### EXERCISE MATERIALS

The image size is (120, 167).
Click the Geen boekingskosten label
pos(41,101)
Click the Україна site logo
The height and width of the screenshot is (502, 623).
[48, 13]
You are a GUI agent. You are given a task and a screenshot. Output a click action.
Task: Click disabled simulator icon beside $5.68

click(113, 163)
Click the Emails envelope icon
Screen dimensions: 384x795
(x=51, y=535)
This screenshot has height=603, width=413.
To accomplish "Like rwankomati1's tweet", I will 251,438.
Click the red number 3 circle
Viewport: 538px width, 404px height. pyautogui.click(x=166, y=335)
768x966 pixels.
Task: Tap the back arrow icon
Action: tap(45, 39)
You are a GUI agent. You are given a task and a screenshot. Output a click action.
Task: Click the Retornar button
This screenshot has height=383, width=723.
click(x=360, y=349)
---
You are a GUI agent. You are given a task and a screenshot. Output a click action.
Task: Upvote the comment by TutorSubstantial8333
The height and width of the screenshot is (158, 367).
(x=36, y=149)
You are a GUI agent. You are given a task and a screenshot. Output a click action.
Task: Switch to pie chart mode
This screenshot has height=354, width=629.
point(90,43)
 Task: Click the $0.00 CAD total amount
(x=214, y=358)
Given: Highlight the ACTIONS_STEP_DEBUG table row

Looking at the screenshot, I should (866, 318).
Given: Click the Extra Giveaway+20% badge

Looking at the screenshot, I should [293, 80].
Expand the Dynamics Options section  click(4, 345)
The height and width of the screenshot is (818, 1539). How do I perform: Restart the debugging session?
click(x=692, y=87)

### WHAT YOU WILL DO
Would you please write out, exactly and with no other lines, the stretch of the listing above from the line containing "The height and width of the screenshot is (158, 367)." through the line containing "Expand the Dynamics"?

### EXPECTED ANSWER
The height and width of the screenshot is (158, 367).
(x=36, y=149)
You are a GUI agent. You are given a task and a screenshot. Output a click action.
Task: Switch to pie chart mode
This screenshot has height=354, width=629.
point(90,43)
 Task: Click the $0.00 CAD total amount
(x=214, y=358)
Given: Highlight the ACTIONS_STEP_DEBUG table row

Looking at the screenshot, I should (866, 318).
Given: Click the Extra Giveaway+20% badge

Looking at the screenshot, I should [293, 80].
Expand the Dynamics Options section  click(4, 345)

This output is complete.